Mi padre se quedó de pie sobre el pavimento duro y ardiente, alzando la vista hacia el coche y a la gente que estaba mirándolo —niños y adultos, hombres y mujeres—, boquiabierta, haciendo bromas y ruidos de metralleta y riendo. No tenía ninguna intención de pagar por verlo de cerca. Dijo que el coche era un absoluto fraude, porque de lo contrario no estaría allí. El mundo no funcionaba así. Además, la pintura era reciente, y los agujeros de bala no parecían reales. Él había visto agujeros de proyectiles en multitud de aviones, y eran más grandes, más irregulares. Aunque ello no iba a impedir que la gente tirara el dinero como quisiera.
Pero mientras estábamos allí en la acera, mirando el coche durante unos minutos, dijo:
—¿Te convertirías en un atracador de bancos, Dell? Sería emocionante. Menuda sorpresa para tu madre.
—No —dije yo, mirando reflexivamente el coche y los agujeros relucientes, y a todos aquellos patanes que escrutaban el interior del habitáculo emitiendo pequeños aullidos y sonriendo bobaliconamente.
—¿Estás seguro? —dijo—. Yo lo intentaría. Pero sería más listo que esos dos. Si no usas la cabeza acabas como un queso de gruyere. Tu madre no lo entendería, claro. Así que no le digas nada de esto.

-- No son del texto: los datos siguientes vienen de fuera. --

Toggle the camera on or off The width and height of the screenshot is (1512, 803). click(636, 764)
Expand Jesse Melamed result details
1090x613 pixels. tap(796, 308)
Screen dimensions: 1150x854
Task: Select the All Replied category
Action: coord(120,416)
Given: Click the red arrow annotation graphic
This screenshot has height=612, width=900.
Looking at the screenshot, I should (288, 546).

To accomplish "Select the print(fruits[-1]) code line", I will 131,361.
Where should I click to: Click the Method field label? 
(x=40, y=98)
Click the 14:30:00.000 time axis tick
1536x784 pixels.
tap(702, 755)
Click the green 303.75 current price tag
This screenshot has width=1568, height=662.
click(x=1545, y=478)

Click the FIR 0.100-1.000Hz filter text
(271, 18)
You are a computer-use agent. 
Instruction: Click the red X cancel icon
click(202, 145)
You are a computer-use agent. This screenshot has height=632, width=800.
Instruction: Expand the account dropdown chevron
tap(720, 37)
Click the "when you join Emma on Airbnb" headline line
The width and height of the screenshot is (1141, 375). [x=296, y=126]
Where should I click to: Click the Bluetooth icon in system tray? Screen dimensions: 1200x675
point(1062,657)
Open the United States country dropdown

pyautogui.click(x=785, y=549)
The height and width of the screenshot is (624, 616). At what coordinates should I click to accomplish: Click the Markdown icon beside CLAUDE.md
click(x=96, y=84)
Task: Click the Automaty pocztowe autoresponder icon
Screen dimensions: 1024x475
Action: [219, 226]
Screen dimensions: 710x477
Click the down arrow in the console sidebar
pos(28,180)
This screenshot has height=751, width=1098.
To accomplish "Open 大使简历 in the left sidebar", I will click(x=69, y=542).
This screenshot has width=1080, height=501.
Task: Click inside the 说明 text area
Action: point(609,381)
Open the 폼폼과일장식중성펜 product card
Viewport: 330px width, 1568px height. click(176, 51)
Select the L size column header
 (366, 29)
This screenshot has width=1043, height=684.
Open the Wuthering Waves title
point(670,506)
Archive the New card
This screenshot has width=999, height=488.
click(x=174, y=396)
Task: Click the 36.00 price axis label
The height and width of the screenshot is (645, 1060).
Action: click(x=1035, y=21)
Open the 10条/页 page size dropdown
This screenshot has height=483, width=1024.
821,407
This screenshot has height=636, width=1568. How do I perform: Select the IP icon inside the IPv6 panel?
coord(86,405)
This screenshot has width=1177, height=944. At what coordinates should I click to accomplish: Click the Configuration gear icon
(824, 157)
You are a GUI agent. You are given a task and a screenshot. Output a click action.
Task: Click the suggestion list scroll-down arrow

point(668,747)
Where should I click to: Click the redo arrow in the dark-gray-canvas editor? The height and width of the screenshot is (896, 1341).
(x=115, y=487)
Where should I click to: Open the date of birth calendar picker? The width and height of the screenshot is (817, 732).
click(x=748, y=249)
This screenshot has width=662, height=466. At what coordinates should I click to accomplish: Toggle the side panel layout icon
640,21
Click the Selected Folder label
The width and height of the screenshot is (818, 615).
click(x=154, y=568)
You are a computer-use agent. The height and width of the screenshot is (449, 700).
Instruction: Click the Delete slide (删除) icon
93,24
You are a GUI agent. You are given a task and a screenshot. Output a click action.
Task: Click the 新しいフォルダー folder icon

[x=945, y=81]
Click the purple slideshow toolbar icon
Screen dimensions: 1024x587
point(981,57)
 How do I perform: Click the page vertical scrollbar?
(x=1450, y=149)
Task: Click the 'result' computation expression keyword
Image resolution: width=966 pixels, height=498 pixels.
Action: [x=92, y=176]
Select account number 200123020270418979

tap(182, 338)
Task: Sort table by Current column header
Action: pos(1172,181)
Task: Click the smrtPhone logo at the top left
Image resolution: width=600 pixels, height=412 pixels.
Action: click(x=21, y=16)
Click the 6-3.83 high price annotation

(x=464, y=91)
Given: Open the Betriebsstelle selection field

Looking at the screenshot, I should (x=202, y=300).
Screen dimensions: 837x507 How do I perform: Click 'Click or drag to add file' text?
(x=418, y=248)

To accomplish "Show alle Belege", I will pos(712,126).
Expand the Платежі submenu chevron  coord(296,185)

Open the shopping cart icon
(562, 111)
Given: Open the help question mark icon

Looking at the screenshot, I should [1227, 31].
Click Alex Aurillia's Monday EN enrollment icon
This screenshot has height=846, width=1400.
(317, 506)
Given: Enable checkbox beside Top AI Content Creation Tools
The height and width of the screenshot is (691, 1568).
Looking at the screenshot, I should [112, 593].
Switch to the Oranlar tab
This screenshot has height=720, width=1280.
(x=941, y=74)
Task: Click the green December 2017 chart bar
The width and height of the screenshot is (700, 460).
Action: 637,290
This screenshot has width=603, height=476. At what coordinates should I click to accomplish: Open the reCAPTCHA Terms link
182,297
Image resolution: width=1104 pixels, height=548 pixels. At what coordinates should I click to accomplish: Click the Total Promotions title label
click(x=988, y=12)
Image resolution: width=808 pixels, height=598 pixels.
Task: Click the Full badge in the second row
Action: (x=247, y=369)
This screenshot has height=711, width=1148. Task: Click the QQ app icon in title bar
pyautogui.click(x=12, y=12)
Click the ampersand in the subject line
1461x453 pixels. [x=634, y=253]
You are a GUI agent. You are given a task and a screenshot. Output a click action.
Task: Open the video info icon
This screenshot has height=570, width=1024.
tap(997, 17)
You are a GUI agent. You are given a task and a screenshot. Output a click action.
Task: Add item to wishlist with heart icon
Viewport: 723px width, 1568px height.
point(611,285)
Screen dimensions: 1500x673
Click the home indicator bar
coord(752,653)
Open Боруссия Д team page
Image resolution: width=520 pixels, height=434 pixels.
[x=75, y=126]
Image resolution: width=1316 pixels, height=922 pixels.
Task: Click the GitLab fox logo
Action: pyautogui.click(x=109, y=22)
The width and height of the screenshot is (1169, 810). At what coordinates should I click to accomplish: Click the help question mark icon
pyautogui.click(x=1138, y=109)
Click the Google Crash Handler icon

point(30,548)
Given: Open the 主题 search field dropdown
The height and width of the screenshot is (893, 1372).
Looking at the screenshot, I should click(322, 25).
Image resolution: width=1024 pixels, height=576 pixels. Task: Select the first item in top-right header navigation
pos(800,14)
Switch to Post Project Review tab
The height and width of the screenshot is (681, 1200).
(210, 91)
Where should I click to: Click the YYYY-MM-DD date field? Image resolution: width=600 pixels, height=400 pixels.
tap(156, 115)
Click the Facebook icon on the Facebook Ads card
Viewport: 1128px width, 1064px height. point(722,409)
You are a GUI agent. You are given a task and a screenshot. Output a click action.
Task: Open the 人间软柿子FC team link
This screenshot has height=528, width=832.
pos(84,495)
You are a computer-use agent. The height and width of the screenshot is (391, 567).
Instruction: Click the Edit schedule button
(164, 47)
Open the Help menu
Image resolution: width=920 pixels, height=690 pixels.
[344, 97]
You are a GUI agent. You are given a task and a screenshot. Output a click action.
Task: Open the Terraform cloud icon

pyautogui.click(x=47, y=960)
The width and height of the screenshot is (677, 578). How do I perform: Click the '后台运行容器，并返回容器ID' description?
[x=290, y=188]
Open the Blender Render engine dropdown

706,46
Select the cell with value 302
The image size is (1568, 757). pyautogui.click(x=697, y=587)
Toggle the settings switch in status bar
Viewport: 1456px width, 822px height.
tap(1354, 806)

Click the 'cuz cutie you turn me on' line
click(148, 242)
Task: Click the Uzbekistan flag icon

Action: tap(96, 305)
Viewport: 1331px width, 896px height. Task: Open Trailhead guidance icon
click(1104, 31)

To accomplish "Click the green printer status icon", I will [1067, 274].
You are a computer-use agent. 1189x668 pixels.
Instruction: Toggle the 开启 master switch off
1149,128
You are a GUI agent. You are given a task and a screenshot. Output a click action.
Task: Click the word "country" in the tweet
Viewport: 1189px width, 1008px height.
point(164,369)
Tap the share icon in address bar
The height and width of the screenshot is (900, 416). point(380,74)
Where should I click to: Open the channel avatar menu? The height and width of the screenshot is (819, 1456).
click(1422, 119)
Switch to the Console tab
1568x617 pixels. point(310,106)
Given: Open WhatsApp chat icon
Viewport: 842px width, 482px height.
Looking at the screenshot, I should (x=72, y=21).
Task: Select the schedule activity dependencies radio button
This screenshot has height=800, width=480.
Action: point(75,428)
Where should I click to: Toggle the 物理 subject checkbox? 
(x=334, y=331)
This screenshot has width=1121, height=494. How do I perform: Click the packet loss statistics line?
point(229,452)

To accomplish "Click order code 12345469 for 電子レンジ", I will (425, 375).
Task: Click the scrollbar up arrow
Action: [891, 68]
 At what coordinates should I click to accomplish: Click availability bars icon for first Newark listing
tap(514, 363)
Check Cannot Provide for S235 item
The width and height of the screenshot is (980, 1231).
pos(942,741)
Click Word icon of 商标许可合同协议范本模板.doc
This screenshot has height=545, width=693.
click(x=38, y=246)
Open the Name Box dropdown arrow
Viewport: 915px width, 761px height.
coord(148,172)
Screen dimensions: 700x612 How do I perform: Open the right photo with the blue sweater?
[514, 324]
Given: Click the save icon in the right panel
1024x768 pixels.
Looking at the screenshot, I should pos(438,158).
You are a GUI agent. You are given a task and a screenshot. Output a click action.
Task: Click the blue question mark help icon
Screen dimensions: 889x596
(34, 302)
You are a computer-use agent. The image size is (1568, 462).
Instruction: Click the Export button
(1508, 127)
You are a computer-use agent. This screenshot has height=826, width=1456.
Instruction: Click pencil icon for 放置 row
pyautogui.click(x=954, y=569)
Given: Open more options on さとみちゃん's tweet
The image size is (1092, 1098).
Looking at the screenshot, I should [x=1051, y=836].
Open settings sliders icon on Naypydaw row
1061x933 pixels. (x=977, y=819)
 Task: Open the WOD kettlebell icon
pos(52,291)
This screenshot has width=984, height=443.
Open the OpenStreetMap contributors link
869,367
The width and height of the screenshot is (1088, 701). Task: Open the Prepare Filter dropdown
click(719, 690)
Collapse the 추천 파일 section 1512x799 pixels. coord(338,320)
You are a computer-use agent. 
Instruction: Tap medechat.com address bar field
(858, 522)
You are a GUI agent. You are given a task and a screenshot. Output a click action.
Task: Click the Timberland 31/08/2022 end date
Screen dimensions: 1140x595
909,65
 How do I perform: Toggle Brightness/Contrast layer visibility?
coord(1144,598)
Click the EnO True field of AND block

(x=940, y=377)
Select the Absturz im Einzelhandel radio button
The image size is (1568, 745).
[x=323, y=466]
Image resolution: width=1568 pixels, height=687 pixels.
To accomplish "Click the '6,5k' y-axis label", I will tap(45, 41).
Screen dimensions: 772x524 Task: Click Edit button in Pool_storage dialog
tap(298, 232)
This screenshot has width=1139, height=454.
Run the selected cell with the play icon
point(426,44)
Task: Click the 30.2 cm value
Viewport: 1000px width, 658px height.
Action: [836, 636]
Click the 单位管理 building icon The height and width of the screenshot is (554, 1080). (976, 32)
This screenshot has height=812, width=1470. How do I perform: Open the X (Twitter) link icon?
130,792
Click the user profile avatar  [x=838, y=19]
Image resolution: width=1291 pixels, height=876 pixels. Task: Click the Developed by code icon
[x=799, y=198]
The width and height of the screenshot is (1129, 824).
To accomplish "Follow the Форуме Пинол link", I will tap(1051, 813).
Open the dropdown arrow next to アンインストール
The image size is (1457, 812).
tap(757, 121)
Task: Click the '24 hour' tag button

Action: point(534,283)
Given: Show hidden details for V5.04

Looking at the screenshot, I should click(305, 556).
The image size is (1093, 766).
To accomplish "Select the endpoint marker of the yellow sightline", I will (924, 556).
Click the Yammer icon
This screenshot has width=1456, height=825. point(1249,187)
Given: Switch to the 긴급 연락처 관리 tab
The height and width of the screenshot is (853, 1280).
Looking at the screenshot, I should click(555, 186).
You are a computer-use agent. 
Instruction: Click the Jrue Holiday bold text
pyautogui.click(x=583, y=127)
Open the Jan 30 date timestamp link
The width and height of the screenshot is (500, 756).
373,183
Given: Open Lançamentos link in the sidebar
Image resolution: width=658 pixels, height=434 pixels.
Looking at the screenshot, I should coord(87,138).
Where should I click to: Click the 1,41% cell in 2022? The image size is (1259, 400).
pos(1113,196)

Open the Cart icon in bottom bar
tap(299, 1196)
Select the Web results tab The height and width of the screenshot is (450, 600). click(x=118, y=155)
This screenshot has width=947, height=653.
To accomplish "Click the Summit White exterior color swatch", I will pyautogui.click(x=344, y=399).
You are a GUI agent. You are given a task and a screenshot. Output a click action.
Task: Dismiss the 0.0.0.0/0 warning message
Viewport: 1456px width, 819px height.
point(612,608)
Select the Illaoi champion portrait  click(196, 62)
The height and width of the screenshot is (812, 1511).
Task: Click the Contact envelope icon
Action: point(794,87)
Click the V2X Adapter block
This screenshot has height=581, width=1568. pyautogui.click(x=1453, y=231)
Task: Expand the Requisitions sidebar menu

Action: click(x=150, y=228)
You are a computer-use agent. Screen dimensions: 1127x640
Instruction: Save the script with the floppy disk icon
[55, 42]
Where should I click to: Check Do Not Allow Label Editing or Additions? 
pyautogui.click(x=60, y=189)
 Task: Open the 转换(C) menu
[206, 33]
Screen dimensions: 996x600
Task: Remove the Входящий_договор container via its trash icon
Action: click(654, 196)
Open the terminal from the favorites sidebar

Me atrajo hacia sí. La camisa, al sol, le olía a almidón. Y echamos a andar en la tarde.
Nunca se lo conté a mi madre, y tampoco pensé en ello siquiera hasta mucho después del día en que mi hermana y yo estuvimos allí en el porche delantero mientras veíamos cómo nuestros padres se iban en el coche a atracar un banco. Entonces no relacioné ambas cosas, pero sí más tarde. Era algo que siempre había querido hacer. Hay quien quiere ser presidente de un banco. Y hay quien quiere atracar bancos.